At stake are charges of first-degree murder against four men in the 2014 shooting death of 31-year-old Tariq Mohammed, an airport employee, at a restaurant in downtown Toronto. A preliminary inquiry screens charges in front of a judge to make sure enough evidence exists to go to trial.

Defence lawyer Dirk Derstine, a vice-president of the Toronto Lawyers Association, had told The Globe and Mail he shouted, "That's extortion," at Ms. Glendinning in a courtroom hallway. He and three other defence lawyers, each of whom represents a different accused in the case, said they felt the choice between preserving the preliminary inquiry and protecting the right to a timely trial was coercive.

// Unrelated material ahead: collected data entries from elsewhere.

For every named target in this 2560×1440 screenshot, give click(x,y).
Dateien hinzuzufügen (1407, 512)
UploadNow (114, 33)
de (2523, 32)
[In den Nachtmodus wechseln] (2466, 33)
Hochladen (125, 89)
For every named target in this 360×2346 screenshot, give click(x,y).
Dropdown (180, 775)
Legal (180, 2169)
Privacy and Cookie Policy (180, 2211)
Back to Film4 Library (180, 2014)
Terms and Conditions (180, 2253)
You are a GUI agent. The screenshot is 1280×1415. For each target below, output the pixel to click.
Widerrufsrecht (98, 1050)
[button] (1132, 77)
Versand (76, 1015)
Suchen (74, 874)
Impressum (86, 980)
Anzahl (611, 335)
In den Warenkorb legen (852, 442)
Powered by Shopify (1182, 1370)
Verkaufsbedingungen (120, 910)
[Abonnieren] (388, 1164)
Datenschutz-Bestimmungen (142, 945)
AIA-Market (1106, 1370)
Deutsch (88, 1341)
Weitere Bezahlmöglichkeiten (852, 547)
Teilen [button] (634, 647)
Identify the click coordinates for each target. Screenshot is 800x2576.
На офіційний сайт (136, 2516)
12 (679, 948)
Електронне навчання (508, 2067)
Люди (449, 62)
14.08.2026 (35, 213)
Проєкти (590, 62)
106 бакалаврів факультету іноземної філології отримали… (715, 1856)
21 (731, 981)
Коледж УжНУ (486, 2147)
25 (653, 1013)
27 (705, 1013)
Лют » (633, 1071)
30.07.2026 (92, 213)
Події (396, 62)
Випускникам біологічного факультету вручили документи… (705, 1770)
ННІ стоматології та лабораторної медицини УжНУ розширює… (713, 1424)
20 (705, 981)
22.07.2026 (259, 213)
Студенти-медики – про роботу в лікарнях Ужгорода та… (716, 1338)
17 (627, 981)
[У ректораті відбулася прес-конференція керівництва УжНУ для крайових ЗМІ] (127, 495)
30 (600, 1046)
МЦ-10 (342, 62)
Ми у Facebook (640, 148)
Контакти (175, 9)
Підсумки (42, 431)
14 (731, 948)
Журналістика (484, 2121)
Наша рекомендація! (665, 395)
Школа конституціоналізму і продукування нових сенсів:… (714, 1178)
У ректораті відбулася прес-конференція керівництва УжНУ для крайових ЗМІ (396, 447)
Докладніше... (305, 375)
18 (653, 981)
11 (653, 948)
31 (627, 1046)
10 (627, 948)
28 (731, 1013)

Ms. Glendinning said she would address the issue in court at the first opportunity. That came on Thursday, and reflected the tensions in the legal system since the Supreme Court ruling last July. The Ontario government has given its prosecutors more latitude since last fall to seek to bypass preliminary inquiries. And the number of direct indictments has risen sharply since, government records show, while the Canadian Bar Association, a national legal group, has called on Ottawa to preserve the embattled prelim.

Ms. Glendinning told the preliminary inquiry it is her responsibility as a prosecutor to keep cases from reaching the Supreme Court's time limits (18 months in provincial court and 30 months in superior court from the time a charge is laid), and that the Ontario Court of Appeal, in a case last September called R v. Manasseri, had urged Crown prosecutors to seek more direct indictments as a way to avoid delay. She said the Supreme Court itself had said that in some circumstances, it is appropriate to request a waiver of the right to a timely trial from an accused. And she noted that there is no constitutional right to a preliminary hearing.

She also said the defence lawyers "cast aspersions" on her integrity and that of Ms. Jackson, and that it would now be difficult to empanel a fair jury, once the case goes to trial on some or all of the charges. "Members of the public who read that article on March third may not realize that just because Mr. Derstine characterized what happened as extortion doesn't make it so. Extortion is a serious criminal offence."

And she said Mr. Derstine's comments violated the lawyers' code of conduct in creating a "substantial likelihood of prejudicing a party's right to a fair hearing."

Mr. Derstine did not back down from his comments. He told Justice Rutherford he had been in "high dudgeon" when he made the remark to Ms. Glendinning (he did not repeat the word "extortion" in court, but also did not apologize for having used it). He said he did not see how the waiver could be characterized as voluntary in the circumstances. But he said he has no intention of seeking to get out of it. Justice Rutherford accepted his statement and did not make further comments about the dispute.

In an interview, Mr. Derstine said the Attorney-General holds no public hearing on a direct indictment, and no reasons are given to the defence for a decision to go ahead with one, so any decision is virtually impossible to challenge.

"If the Crown is raising these things, I have every reason to believe the Attorney-General will go along with them, for all the reasons she said."

On whether his client's waiver of the right to a timely trial was voluntary, he said, "If someone says, 'Give up your children or your fortune,' sure, you've got a choice, right? If you give somebody a horrible, nasty quid pro quo, and then you say 'Make a decision,' you can't say it's a voluntary decision."

He said the courtroom skirmish reflects the "convulsion that's currently going on in the criminal-justice system about how to properly deal with Jordan."